If you're lean and you lose a pound, that pound of loss has a
low fat to muscle ratio.
Gaining is similar.
If you're fat and you gain a pound, that pound of gain has a
high fat to muscle ratio
If you're lean and you gain a pound, that pound of gain has a
low fat to muscle ratio.
Correct me if I'm wrong on this, but I have read this many times.
So how on earth can someone gain a very muscular physique?
Bulking and cutting
should be an exercise in futility. What is the
difference?
Outside of drugs, I have to say the exercise is the
difference. Yes, there may be some nutrient partitioning characteristics of certain foods, but I would tend to beleive that plays a very, very minor role.
Exercise has to be the key. Take to fat guys who diet, one with exercise, one without. Studies (see EXRX) have shown that in obese and overweight subjects, the guy (or gal as in the studies)
will lose weight, yet gain muscle -- the newbie phenomenon. The other guy (or gal) will lose weight, but will lose both fat and muscle.
Now I don't have a study to refer to, but suppose two elite body builders at say 8% BF, go on a 6 month binge. One continues to exercise, the other becomes a couch potato. Yes, they will both gain weight. My instinct is that the first one will gain fat and muscle. The other will gain fat, and probable
lose muscle, due to the cessation of the elite level of training.

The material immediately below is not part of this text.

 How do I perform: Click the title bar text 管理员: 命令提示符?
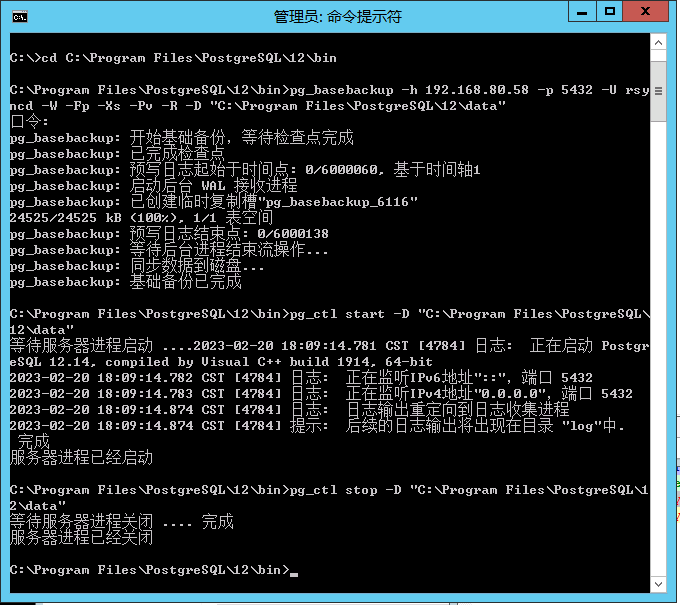[336, 16]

Now, I've used the word "exercise" pretty loosely. In my book, there is resistance training and cardio (I'm not considering any other varieties, hybrids, unusual training forms, etc.)
In general purposes:
Cardio is for losing weight
Resistance is for gaining weight
But doing cardio while bulking, and resistance training while cutting,
i.e. reversing the general purpose of each form, makes the
difference that I asked about earlier, correct?
You lift when you cut to minimize muscle loss. You do cardio when you bulk to minimize fat gain. That is what prevents the cutting/bulking pattern from being an exercise in futility.
Now, when do you do cardio, when do you eat, how do you lift ... and on and on ... these are what we need difinitive answers to in order to optimize the muscle gain and fat loss we all want.
I believe that HST is the answer to one of those question ... how to lift.
I don't know about the rest.
I have strong feelings about HIIT cardio. The fact that it turns up the metabolism to such a degree, burning fat while not exercising, leads me to beleive it is muscle sparing, and should be done while cutting. Others say the intensity leads to imediate muscle burning. I'd like to see a study on HIIT on fit people, instead of overweight women...
OK, I'm just about out of gas on this. Hope I've done more than just state the obvious. I bet someone will let me know what they think!